Il successo riscosso dall’iniziativa è stato tanto e la partecipazione altissima: i tagliandi arrivati in redazione sono stati 21.082, e le pizzerie che sono rientrate in lista ben 61, molte delle quali anche della provincia pescarese.
A darsi battaglia a colpi di farina e mozzarella sono state alcune tra le pizzerie più amate.
Alla fine, a raccogliere più voti e il favore dei clienti è stata la pizza del Granchio Royal, in piazza Le Laudi 2, a Pescara. Un piccolo gioiello incastonato sulla riviera sud, dal sapore tipicamente mauritiano.
Il Granchio ha ottenuto 3.412 voti, ed è salito sul primo gradino del podio, seguito dalla seconda classificata, la pizzeria California con 2.865 voti, e dalla terza qualificata, Assamanù, che con uno sprint finale ha raggiunto i 2.408 voti, sorpassando sul filo di lana Conchiglia Azzurra, ferma comunque a un grande risultato con 2.321 voti.

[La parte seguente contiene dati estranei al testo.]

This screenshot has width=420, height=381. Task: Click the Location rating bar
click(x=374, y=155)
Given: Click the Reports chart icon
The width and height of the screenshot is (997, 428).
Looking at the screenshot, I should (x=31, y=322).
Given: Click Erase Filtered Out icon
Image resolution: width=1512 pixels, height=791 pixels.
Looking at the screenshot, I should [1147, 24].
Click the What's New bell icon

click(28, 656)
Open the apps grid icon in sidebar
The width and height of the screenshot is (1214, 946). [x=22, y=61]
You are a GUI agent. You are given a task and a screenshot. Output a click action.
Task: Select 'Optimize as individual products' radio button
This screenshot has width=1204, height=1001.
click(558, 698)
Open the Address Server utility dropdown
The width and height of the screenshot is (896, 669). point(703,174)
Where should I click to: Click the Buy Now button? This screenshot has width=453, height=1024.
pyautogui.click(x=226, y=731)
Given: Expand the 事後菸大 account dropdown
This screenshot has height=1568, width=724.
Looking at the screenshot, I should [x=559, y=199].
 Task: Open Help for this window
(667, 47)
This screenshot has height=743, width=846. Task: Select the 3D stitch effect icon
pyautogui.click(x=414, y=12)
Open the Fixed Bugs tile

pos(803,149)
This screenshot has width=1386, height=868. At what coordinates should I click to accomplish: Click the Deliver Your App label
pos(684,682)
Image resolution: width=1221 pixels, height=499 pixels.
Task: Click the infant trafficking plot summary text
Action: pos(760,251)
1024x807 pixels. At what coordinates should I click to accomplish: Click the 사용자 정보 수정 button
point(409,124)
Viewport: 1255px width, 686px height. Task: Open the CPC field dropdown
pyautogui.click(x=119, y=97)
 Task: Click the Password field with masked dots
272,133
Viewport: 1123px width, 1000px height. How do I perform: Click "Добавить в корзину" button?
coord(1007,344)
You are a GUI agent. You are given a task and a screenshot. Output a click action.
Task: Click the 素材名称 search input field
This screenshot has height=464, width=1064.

A decretare il successo del Granchio Royal, oltre all’ambiente curato e al servizio professionale e disponibile, ovviamente la bontà della pizza preparata dal capo pizzaiolo Alberto Aceto e dal suo staff.
Teatino di nascita e pescarese d'adozione, a 47 anni Aceto è ormai un'istituzione nel mondo della pizza, a cui si è avvicinato fin da giovanissimo. Nel 2004 è approdato al Granchio, ed è qui che la sua esperienza e il suo estro creativo hanno dato i frutti migliori.
Tra i suoi cavalli di battaglia, la pizza “Brie”, la “Cascigne”, la “Cacio e pepe”, tutte preparate con un perfetto quanto inedito mix di prodotti tipici, dall’impasto alla farcitura, e tutte cotte nel forno a legna.
«La nostra pizza rimane nella tradizione per quanto riguarda l’impasto», spiega Aceto, «ma grazie alla continuità del lievito madre, ha come vantaggio un’ottima digeribilità e una consistenza leggera e profumata, molto apprezzata dai clienti».
La pizza del Granchio segue la stagionalità dei prodotti con una grande attenzione alla loro freschezza. Per ogni stagione, le abili mani di Aceto creano una nuova pizza che arricchisce il ricco menu delle classiche e stupisce piacevolmente i palati.
Il Granchio Royal, di proprietà del cavalier Filippo Antonio De Cecco, presidente dell’omonimo pastificio, fa parte della struttura di Les Paillotes, composta anche dal Lido delle Sirene e dal ristorante gourmet stellato Cafè Les Paillotes. Un locale fiore all’occhiello della riviera pescarese, conosciuto in tutta Italia e supervisionato da Heinz Beck, chef del ristorante La Pergola dell’Hotel Rome Cavalieri di Roma.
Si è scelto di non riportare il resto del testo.